Sorry for the wait on the podcast, but they’s a lot of games in there. Might be Alpha Protocol next – many have made a good case for it.
… after Toyko Jungle, of course.
Oh man, the Double Dragon Neon soundtrack, which you can listen to for TOTALLY FREE, is totally radical. Someone needs to buy this so we can play it together and freeze-frame fist bump. Tweedling guitar solo.
Awesomeness: In light of the Steam TV interface: Reddit thread about how to build a steam box for your TV for the price of a console. For those of you who are considering it, like me.
Also, if you love Wing Commander, you really should go to this page and enter “42” as the password.
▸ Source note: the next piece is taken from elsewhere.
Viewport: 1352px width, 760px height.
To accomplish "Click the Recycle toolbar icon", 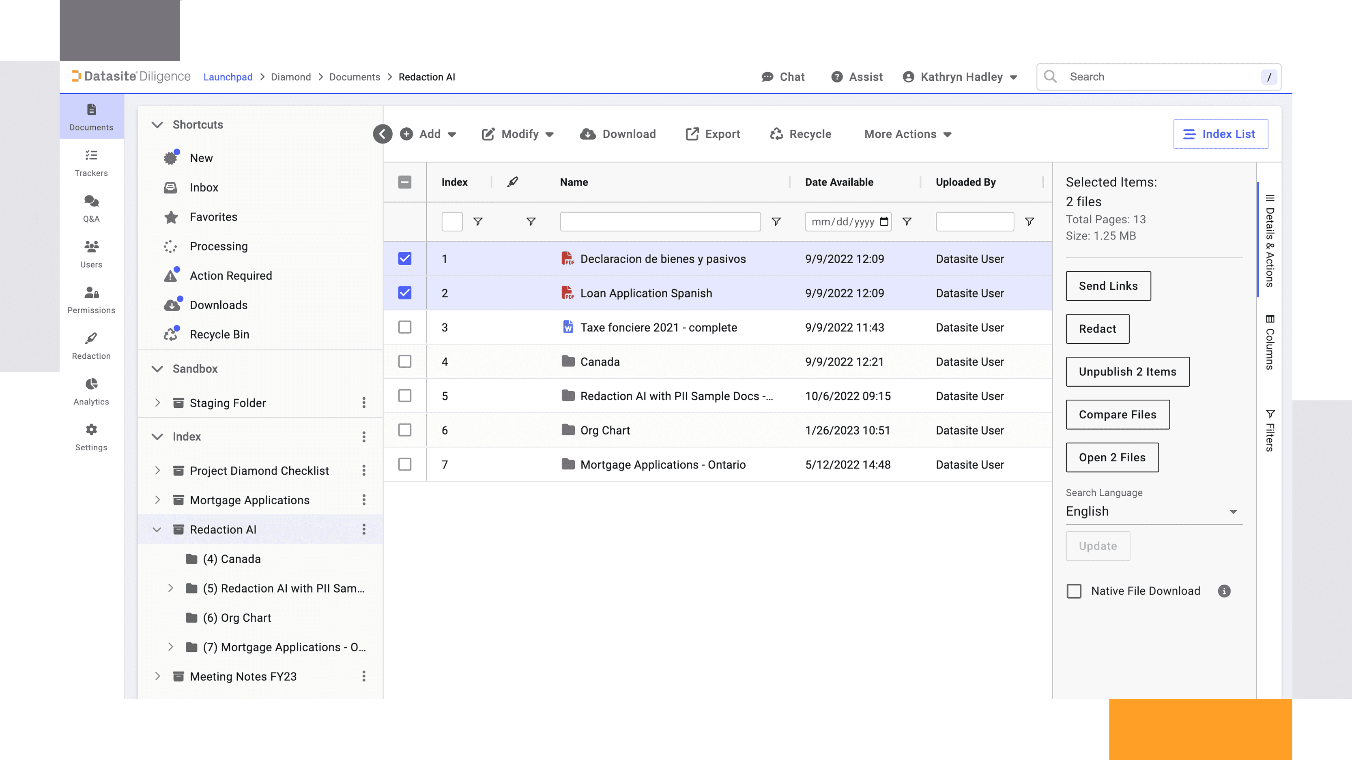I will tap(776, 134).
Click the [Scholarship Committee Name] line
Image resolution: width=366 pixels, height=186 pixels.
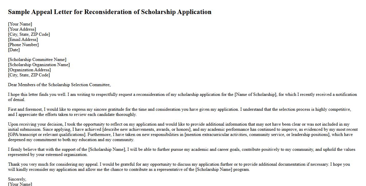[37, 60]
I don’t know what it’s gonna be, but I’m in line.
I’ll put down my experince with MMOJ to being (thankfully?) totally ignorant of most mobile development paradigms then.
Whoa! Cyberpunk text adventure outa nowhere. I’d hit that. Alex: Where does he find these wonderful toys?
So I grabbed the Double Fine iOS’ joint “Middle Manager of Justice” before the Internet discovered that it was basically a leaked beta that ended up on the iOS store totally by accident. Oh well. Plays fine so far! I’m a bit torn on whether I want to keep fooling around with it or wait until they update their shizz and go back for the real game.
Upside: Trademark Tim Schaffer style humor with great art and music. I have two superheroes who took down (“We get it! You have a skull for a face!”) villain Skullface at a boss lair battle today. Did some paperwork, improved morale of my team through use of a powerpoint presentation that had a nice acrostic for “S-U-P-E-R” on it.
Downside: Razzum frazzum “energy” mechanic. I swore I’d never play one of these, but it’s Double Fine. I’ll give them a shot, but… gah!
I like friends. I also like Natural Selection, such as I remember it. Will certainly be playing if the Squad decides that it’s a thing we’re into.